The house was quiet; even vigilant Mrs Caudhill in the ground-floor flat had gone to bed. It was an ugly Victorian redbrick, one of four whose bay windows stuck out like prows in a row of modest Regency terrace houses, and he’d been lucky to find it. A room at the top back, “overlooking the garden,” which turned out to be a birdbath and a clump of rhododendrons that never bloomed. When he opened his door and switched on the desk lamp, still tiptoeing from the climb up the dim stairs, he could see everything in a glance: a bookcase of boards and bricks with a record player in the middle, a daybed and a cast-off easy chair, a desk with typewriter and stacks of index cards, an electric fire in front of the bricked-up fireplace. He flicked the fire on, rubbing his hands. It was always cold in England, and they put the water pipes outside the houses, where they could freeze.
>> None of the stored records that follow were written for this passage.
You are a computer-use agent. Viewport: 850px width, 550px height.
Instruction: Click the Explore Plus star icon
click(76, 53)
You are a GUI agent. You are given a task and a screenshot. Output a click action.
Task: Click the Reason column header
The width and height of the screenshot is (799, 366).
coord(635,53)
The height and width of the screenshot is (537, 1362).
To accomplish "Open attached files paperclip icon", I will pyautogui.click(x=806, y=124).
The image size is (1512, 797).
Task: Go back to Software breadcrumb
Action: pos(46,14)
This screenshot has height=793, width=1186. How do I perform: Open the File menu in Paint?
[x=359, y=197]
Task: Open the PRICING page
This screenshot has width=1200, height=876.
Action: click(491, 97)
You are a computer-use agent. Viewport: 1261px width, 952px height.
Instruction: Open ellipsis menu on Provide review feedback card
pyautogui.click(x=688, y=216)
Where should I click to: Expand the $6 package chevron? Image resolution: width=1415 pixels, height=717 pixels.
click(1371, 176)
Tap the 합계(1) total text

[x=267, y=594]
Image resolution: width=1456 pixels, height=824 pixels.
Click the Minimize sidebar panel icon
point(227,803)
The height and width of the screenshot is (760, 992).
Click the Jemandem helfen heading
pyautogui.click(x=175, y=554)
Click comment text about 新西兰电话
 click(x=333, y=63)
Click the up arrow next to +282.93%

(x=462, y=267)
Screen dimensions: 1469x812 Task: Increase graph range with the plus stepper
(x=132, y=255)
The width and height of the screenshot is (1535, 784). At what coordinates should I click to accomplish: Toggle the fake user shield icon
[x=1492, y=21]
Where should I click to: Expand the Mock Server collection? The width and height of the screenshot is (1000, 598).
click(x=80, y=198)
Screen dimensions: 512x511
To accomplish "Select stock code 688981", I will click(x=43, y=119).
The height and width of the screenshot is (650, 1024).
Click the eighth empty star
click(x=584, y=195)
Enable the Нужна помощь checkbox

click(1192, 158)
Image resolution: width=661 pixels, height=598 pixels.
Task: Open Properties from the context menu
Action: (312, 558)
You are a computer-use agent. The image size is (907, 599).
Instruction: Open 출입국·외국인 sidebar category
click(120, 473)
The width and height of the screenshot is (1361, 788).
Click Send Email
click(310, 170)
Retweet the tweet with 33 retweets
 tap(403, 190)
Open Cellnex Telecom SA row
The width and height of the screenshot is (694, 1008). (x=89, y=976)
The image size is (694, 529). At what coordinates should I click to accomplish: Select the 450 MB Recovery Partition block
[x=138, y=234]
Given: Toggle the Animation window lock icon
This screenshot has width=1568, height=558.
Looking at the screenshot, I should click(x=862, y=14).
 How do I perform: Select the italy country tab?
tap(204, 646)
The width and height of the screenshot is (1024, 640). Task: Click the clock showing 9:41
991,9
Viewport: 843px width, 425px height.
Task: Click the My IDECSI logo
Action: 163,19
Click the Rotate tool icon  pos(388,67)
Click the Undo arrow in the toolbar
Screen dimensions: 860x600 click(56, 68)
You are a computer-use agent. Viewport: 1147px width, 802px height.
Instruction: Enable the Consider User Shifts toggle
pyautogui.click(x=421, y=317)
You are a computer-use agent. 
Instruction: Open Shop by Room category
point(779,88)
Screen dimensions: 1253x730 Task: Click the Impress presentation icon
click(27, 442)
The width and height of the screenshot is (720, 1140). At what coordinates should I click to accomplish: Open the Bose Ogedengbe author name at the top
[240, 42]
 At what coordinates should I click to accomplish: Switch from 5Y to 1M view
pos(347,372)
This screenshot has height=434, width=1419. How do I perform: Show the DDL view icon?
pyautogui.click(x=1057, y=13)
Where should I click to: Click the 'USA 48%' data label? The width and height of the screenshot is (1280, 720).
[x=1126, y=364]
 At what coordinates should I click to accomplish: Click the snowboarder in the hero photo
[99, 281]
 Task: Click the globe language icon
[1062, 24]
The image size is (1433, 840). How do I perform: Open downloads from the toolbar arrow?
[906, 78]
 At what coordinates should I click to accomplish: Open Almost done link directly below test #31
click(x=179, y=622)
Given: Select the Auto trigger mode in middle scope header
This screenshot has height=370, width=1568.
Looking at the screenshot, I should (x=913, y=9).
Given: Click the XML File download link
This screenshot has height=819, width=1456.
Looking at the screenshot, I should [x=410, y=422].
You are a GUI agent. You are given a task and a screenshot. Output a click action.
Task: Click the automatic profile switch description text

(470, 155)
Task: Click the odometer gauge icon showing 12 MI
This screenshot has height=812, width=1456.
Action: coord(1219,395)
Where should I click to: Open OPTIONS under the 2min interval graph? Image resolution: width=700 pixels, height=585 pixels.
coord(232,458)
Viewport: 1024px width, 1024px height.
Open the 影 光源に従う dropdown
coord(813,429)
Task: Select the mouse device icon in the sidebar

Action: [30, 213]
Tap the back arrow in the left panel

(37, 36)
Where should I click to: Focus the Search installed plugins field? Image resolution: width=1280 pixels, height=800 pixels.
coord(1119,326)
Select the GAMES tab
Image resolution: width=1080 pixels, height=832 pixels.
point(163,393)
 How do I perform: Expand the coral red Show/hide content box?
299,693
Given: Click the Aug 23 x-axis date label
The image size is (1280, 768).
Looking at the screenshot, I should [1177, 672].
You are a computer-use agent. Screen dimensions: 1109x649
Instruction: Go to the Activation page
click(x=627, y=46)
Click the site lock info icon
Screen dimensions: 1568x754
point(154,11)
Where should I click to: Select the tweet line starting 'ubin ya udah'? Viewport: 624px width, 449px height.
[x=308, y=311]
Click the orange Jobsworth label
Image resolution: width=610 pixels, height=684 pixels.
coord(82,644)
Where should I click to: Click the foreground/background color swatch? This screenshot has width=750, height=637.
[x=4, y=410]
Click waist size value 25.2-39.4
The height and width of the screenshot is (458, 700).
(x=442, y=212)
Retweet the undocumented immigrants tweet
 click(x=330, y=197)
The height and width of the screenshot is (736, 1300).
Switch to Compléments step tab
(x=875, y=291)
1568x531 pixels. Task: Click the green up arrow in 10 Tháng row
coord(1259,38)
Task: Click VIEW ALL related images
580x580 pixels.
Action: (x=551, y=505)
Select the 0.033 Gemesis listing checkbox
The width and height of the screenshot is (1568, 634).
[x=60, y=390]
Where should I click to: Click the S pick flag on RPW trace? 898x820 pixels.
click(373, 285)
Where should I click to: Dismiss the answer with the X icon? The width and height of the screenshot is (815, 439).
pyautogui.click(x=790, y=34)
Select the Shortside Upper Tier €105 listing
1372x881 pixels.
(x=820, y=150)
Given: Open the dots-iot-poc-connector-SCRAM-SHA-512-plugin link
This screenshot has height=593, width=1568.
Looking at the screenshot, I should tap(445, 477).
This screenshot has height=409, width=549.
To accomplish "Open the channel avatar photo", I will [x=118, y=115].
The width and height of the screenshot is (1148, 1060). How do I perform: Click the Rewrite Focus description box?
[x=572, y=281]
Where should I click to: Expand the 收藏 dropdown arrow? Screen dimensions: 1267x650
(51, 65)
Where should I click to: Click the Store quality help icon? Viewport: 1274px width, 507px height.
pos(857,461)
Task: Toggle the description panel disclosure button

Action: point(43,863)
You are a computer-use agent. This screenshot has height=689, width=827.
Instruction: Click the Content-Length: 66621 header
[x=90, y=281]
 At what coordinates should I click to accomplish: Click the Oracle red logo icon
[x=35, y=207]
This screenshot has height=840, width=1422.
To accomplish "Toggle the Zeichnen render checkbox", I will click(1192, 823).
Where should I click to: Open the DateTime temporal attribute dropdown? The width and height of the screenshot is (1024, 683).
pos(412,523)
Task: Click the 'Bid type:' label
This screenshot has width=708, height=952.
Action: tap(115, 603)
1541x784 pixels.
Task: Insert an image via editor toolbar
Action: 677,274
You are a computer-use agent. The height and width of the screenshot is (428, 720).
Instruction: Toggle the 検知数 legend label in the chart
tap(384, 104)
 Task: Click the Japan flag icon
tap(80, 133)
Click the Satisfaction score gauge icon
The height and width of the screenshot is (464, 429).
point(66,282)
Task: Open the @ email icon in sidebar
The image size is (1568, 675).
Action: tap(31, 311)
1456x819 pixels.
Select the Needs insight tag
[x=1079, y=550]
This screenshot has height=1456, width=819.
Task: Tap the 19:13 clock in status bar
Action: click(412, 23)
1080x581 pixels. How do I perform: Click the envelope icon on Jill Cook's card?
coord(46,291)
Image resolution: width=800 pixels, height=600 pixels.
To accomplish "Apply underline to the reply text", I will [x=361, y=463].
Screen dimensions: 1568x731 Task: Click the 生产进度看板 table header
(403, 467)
He sat down, still in his suit, then got up to make some tea on the gas ring. It was only when he went over to look out the window that he realized he was pacing, jittery and caged. He wouldn’t sleep. Anxiety had sopped up the alcohol, leaving his mind too sharp to rest. He thought of rolling a joint, but that would run the risk of an unwelcome thought floating in, and he didn’t want to think. Everyone smoked in Vietnam because it was surreal and then you couldn’t tell the difference. Now he needed to do something, crossword puzzles or solitaire, to keep his attention on the immediate.